**REQUIREMENT:** The answer must be an exact reprint of the lines from the one with "Given: Click the Spider option code line" through the final line of the data, with no pictures included.

[Saved data entries]
::::::::

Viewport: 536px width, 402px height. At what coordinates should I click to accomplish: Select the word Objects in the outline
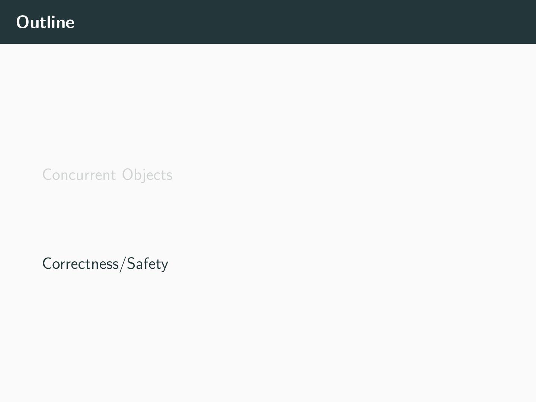pos(147,175)
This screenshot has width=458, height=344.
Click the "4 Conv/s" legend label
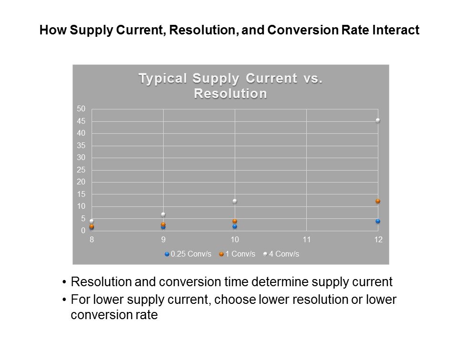284,254
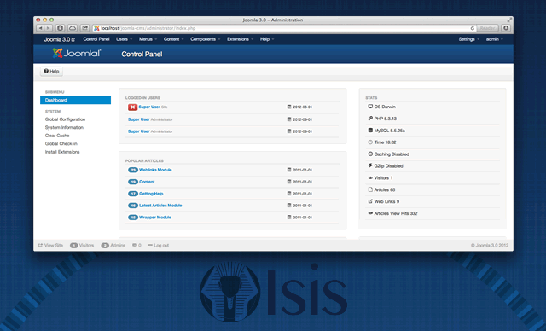Select Control Panel in the top navigation
The height and width of the screenshot is (331, 546).
tap(96, 39)
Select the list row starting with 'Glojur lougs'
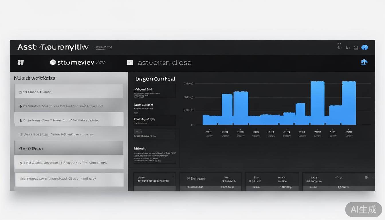This screenshot has width=385, height=220. [69, 120]
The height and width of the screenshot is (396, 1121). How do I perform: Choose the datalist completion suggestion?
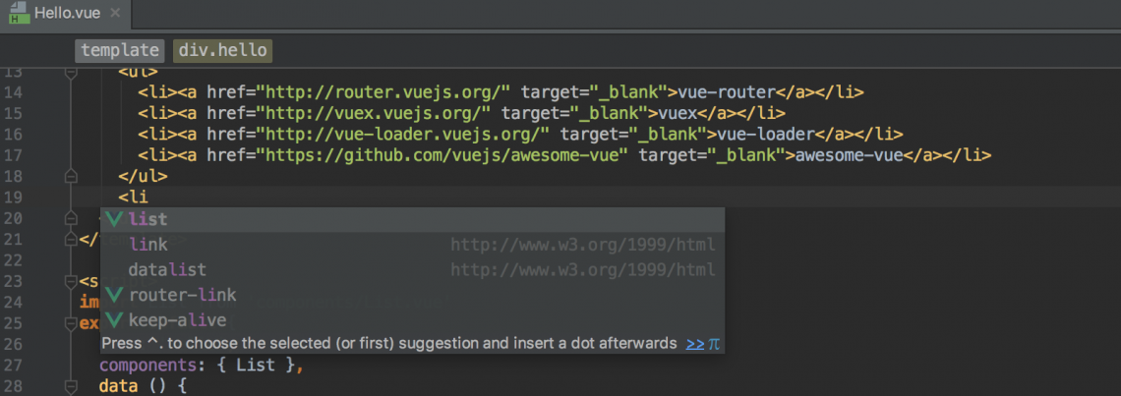413,269
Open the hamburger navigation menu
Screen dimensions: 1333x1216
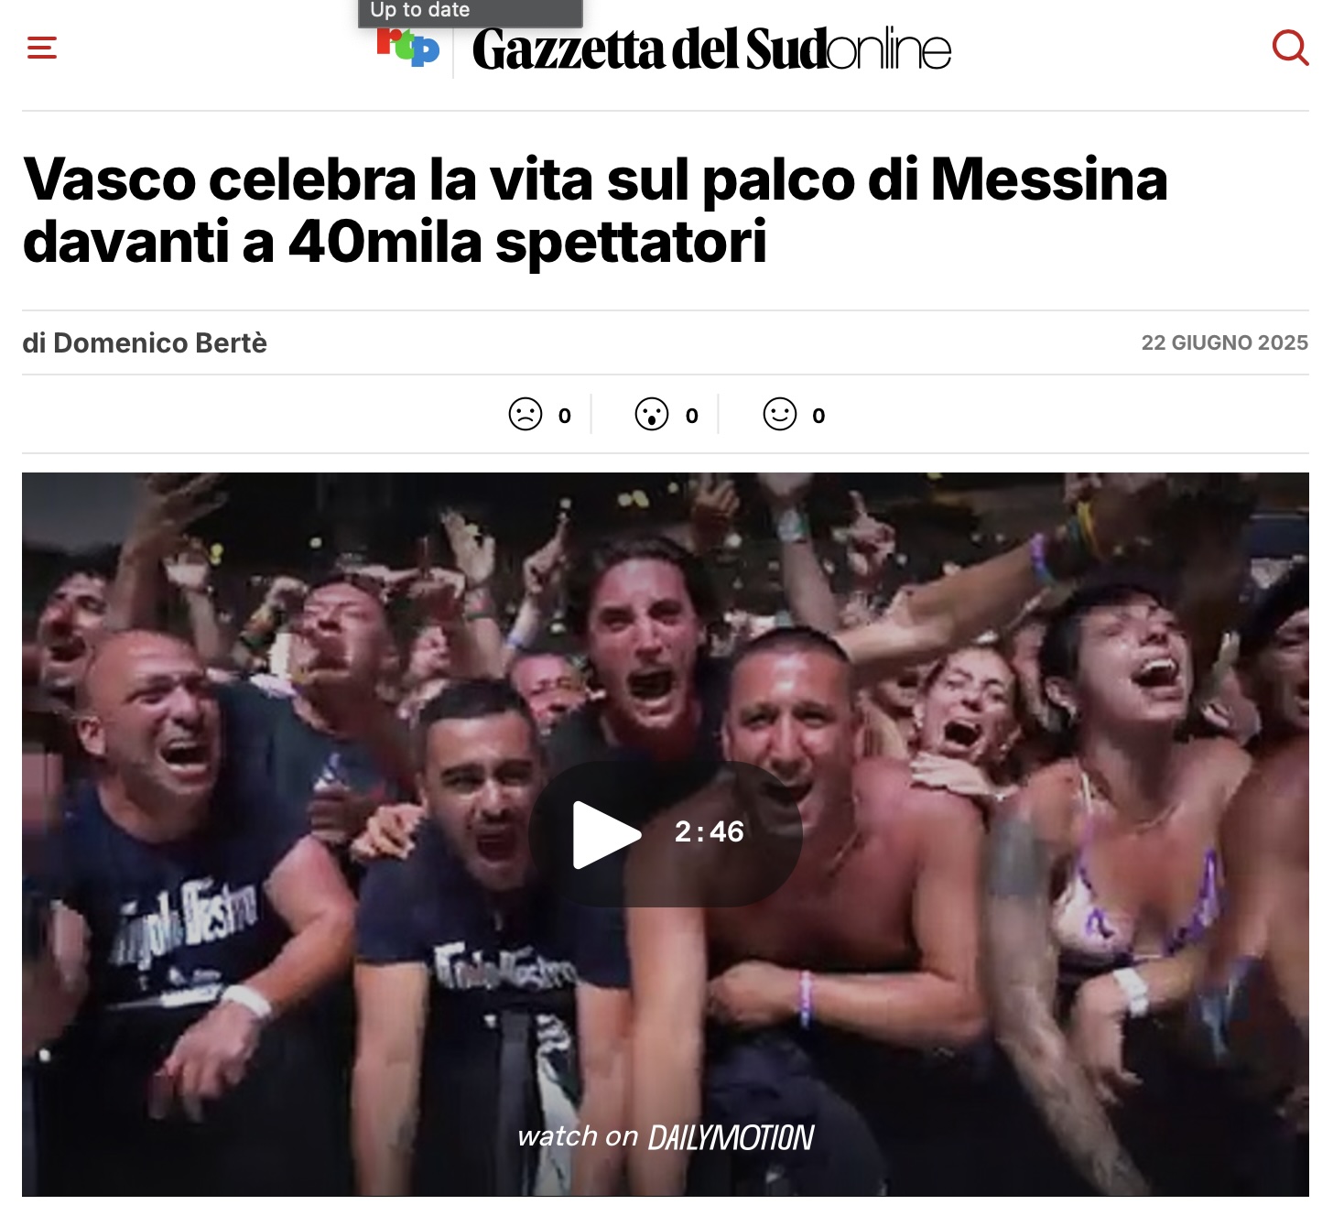[x=42, y=48]
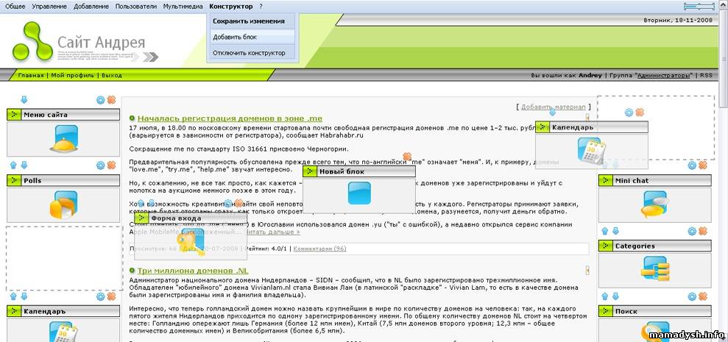Remove the Mini chat block via X icon

(702, 165)
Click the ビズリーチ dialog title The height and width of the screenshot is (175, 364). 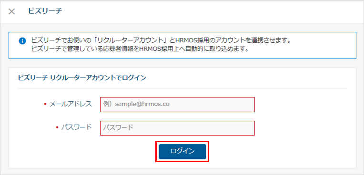click(x=45, y=11)
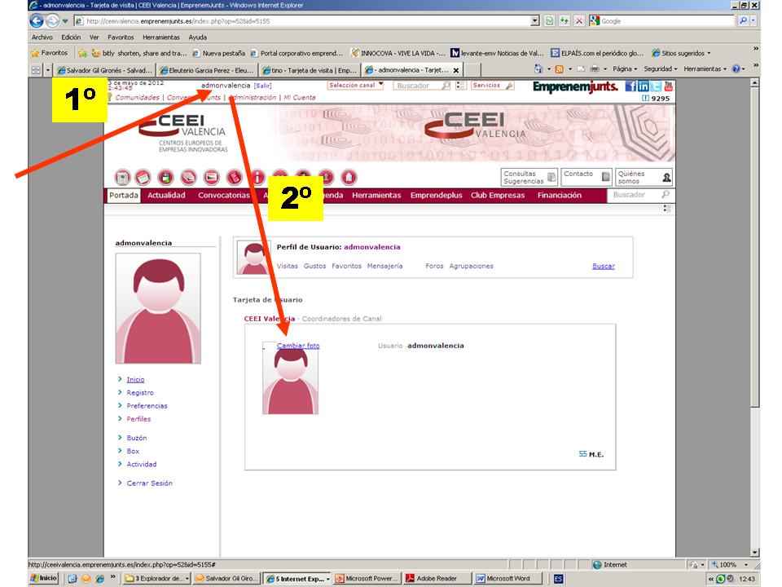
Task: Click the YouTube icon in site header
Action: 669,86
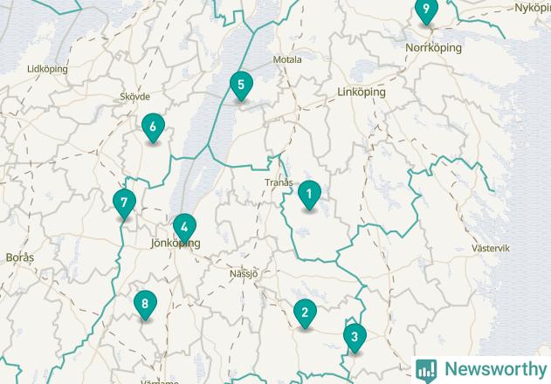Viewport: 551px width, 384px height.
Task: Select the Lidköping town label
Action: coord(47,69)
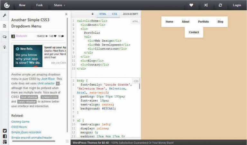Open the wrench settings icon in sidebar
The width and height of the screenshot is (247, 145).
coord(5,15)
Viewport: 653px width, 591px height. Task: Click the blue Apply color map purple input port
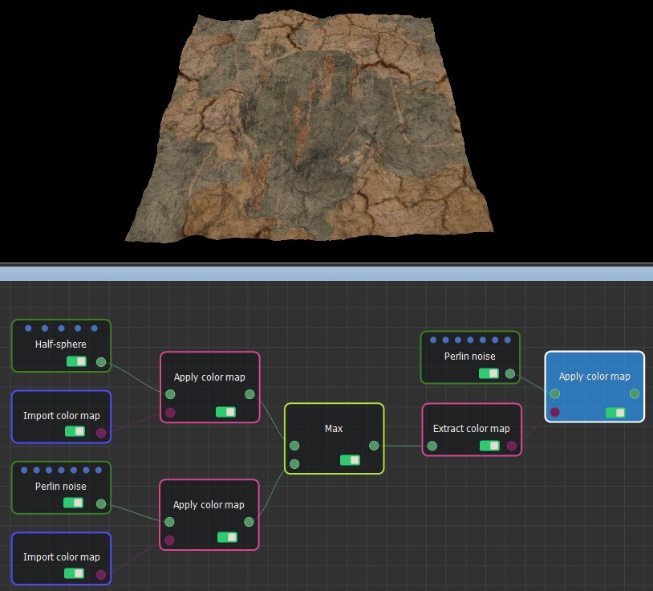pos(555,413)
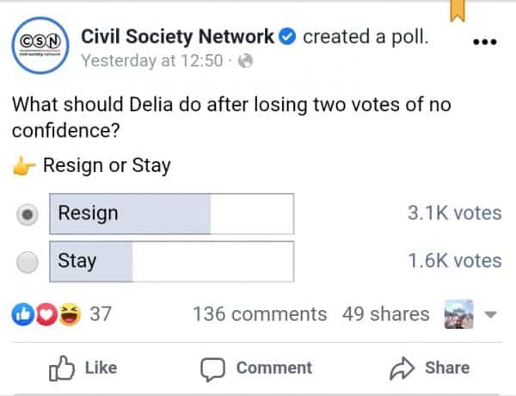Viewport: 516px width, 396px height.
Task: Select the Stay radio button
Action: point(28,263)
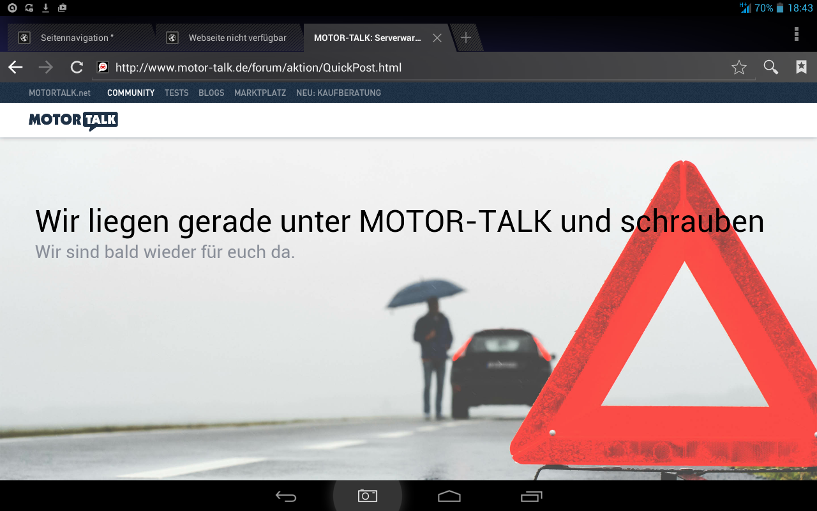The height and width of the screenshot is (511, 817).
Task: Open recent apps from the navigation bar
Action: tap(531, 496)
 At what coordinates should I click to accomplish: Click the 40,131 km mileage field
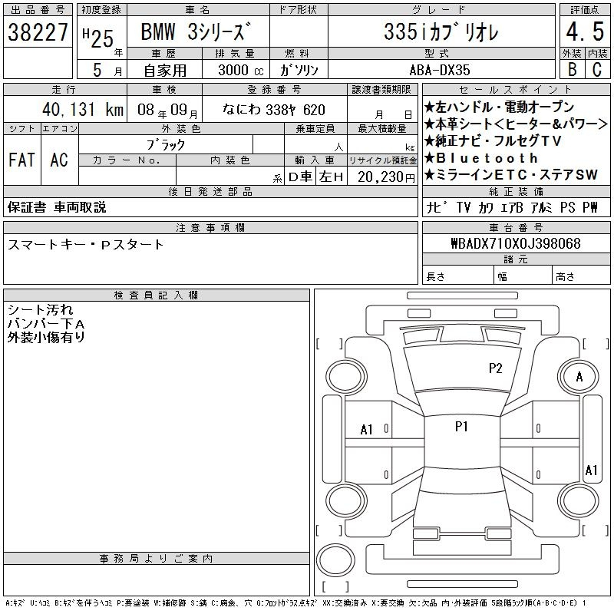pos(77,110)
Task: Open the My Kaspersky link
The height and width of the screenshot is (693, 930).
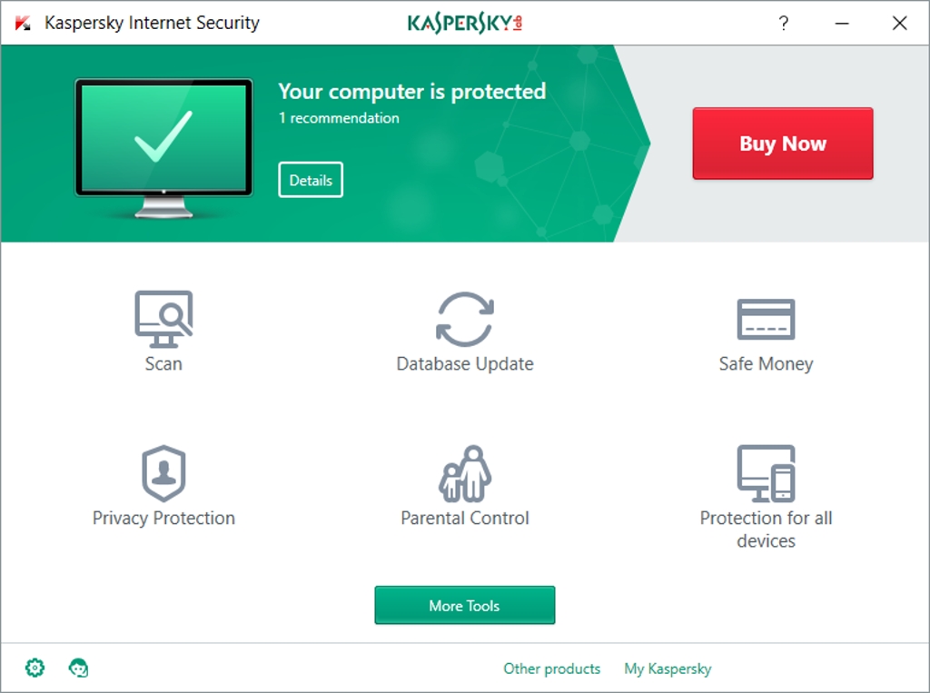Action: pyautogui.click(x=668, y=668)
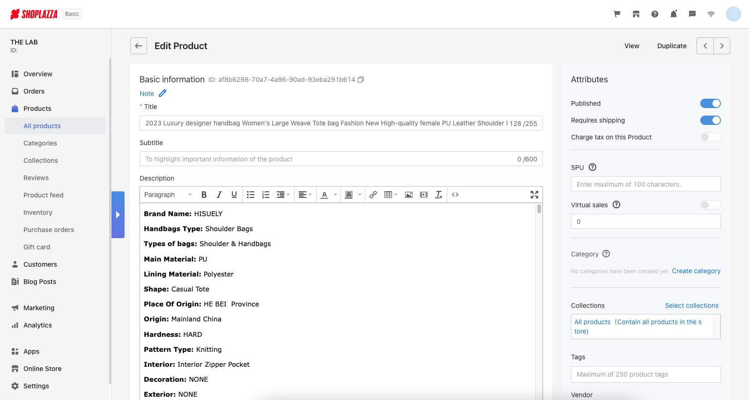Expand the blue side panel arrow
The image size is (749, 400).
coord(118,215)
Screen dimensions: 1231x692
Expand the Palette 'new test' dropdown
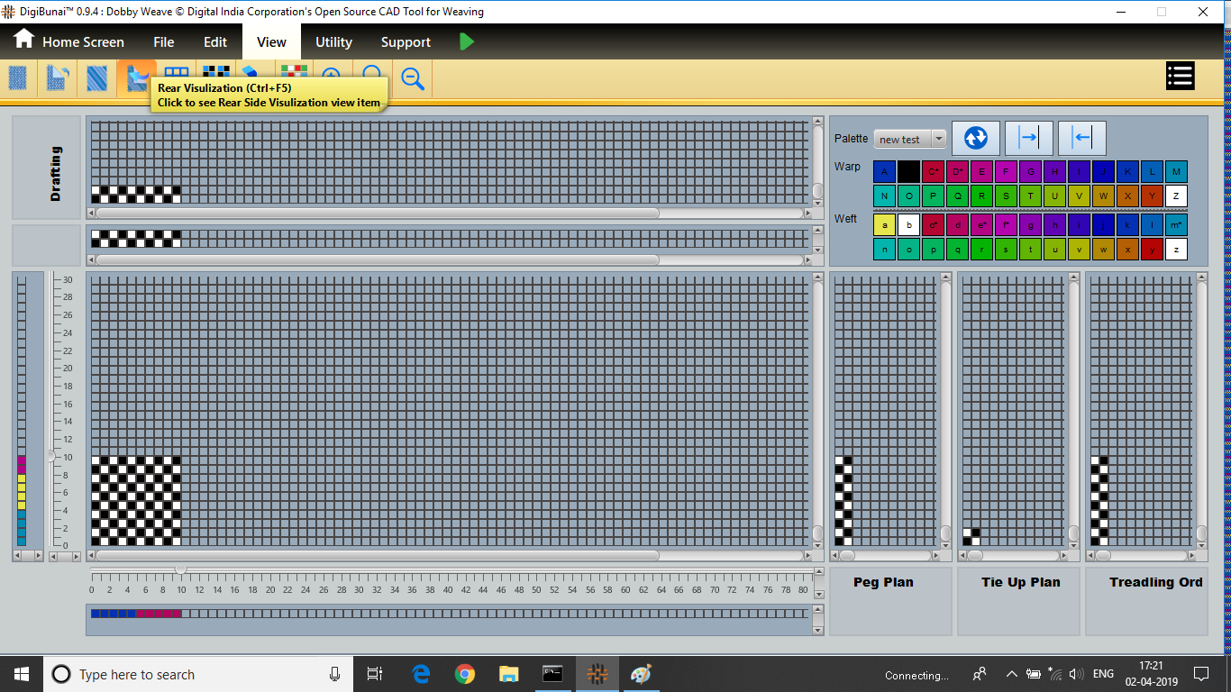pyautogui.click(x=938, y=139)
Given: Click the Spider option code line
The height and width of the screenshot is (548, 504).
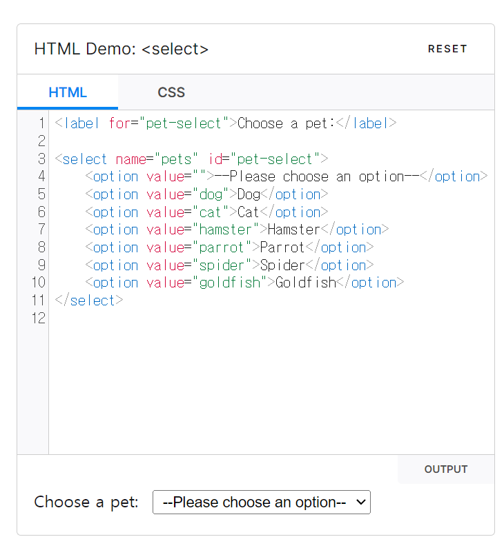Looking at the screenshot, I should [x=229, y=265].
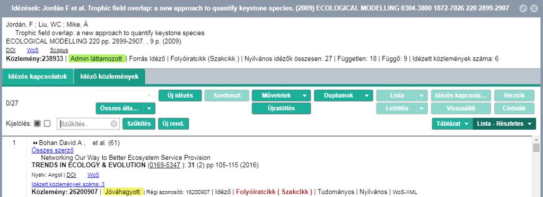Click the quotation mark icon before Bohan David A
This screenshot has height=197, width=543.
point(34,143)
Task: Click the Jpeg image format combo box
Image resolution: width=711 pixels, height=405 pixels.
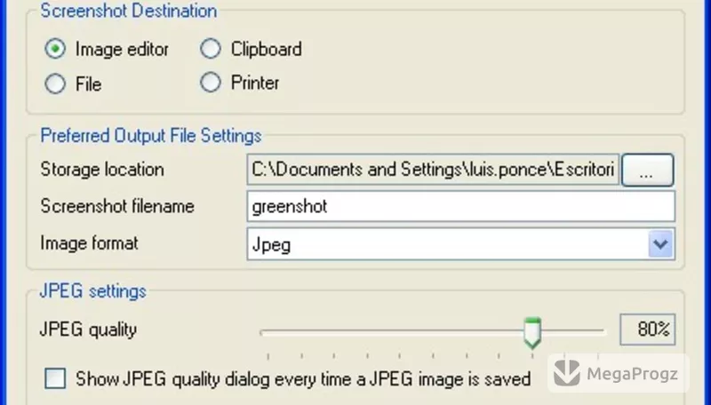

::::::::

**YOUR SOLUTION:**
Given: Click the Spider option code line
The height and width of the screenshot is (548, 504).
Looking at the screenshot, I should [x=229, y=265].
Click the quotation mark icon before Bohan David A
This screenshot has height=197, width=543.
point(34,143)
Task: Click the Jpeg image format combo box
Image resolution: width=711 pixels, height=405 pixels.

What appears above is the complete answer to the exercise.